**DOCUMENT EXTRACT**
----

Injector Leak Back Test

First of all, what is injector leak back?

Leak back is the release of excess pressure in the fuel injectors that return the extra fuel back to the fuel tank. In other words, it can be thought of like a pressure check valve on the top of the diesel injector.

Sounds like a safety feature, what’s the problem?

The problem is that over time, these “check valves” weaken releasing more than just the excess pressure and returning too much diesel to the fuel tank rather than into the cylinder. This causes the fuel pump to have to work harder than normal to maintain the proper pressure in the injectors and eventually can lead to issues up to, and including, failure to start.

Ok, so now what?

Fortunately this is a simple test to perform, even during routine maintenance. Personally, I was lead to this test with the guidance from Joel of Million Mile Sprinter based on the feedback from my MBII Code Scanner that I talked about in this post.

What is needed to do this test?

Time: ~30 minutes

Cost: ~$5

Materials:

Tools:

  • Wire snipper (or other cutting device to cut the tube)
  • Needle nose pliers
  • Vice grips
  • 5mm allen wrench
  • Measuring device
  • Container to hold the bolts/clips

Ok, cool. Lets do it.

The first step is to remove the 7 cap screws that hold on the plastic top cover. There are 4 on the drivers side and 3 on the passengers side.

Put all the bolts in the container so they don’t get lost.

Next, carefully remove the plastic cover and put it somewhere safe (not behind you where it will get stepped on by mistake)

With the cover removed, the top of the diesel injectors are revealed.

At this point, for the test to be accurate the engine should be at operating temperature. I suggest taking the cover off while the engine is cold so it’s easier to work around and then going for a quick drive to bring it up to temperature.

With the engine hot, grab the needle nose pliers and carefully remove the clips from the top of each injector.

They should be tight but pop off easily enough.

Put them in the same container as the bolts so they don’t get lost. Then put the container in the same safe place as the top cover as they won’t be needed until reassembly.

With the clips removed, carefully pull the plastic fittings out of the top of each injector. They can tolerate a little wiggling to help them out but go easy as they can break.

----

**EXTRACTED DATA**
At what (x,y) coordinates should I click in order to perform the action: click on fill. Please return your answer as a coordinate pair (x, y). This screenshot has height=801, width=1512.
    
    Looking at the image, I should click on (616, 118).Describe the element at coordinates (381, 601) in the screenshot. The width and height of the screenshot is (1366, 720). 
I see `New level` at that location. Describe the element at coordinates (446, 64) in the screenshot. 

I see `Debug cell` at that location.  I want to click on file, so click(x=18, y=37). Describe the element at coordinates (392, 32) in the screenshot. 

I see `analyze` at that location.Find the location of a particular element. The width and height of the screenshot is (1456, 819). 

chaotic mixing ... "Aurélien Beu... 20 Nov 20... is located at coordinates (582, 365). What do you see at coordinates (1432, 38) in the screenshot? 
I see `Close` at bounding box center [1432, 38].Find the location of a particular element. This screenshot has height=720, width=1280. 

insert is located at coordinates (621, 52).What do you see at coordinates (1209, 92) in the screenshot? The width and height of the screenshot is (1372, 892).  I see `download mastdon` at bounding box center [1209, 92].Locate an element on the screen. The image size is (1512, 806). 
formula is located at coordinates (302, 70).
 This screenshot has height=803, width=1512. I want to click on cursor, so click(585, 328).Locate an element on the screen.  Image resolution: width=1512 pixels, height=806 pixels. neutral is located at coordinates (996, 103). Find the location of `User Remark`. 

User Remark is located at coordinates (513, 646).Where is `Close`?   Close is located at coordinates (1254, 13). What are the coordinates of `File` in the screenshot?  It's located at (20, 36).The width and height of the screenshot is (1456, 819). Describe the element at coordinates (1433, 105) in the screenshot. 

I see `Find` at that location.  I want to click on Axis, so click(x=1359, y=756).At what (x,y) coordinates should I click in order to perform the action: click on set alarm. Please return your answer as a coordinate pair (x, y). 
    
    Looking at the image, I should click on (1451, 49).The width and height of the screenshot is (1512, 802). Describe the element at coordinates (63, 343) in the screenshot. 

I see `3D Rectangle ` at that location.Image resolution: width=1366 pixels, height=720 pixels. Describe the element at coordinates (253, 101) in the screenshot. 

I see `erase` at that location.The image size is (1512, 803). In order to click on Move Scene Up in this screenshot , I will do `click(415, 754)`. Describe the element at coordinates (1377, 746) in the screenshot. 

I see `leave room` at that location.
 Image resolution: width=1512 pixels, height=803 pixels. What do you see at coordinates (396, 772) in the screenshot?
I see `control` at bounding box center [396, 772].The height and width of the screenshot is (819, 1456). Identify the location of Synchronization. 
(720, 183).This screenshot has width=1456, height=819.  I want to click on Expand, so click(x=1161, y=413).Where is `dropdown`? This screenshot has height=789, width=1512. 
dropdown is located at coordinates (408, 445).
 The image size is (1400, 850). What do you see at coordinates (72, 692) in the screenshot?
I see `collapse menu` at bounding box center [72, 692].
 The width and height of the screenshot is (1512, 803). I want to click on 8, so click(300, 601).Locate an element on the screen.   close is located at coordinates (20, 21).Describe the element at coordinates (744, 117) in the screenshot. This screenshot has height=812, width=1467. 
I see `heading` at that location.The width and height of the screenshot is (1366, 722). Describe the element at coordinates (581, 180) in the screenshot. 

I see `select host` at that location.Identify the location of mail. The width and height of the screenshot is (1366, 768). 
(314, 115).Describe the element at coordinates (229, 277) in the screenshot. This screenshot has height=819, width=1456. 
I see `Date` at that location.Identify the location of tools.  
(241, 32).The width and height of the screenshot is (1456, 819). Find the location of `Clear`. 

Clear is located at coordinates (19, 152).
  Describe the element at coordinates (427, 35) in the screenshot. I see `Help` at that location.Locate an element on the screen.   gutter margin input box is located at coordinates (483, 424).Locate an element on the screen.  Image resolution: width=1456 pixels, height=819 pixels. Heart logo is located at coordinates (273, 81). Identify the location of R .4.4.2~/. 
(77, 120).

----

**SET EXERCISE**
Answer from the injector leak back guide:
1. What are the estimated time and cost of the test?
2. How many cap screws hold the plastic top cover, and how many are on each side?
3. At what temperature should the engine be for the test to be accurate?

**SOLVED PROBLEM**
1. About 30 minutes and about $5.
2. Seven: 4 on the driver's side and 3 on the passenger's side.
3. At operating temperature.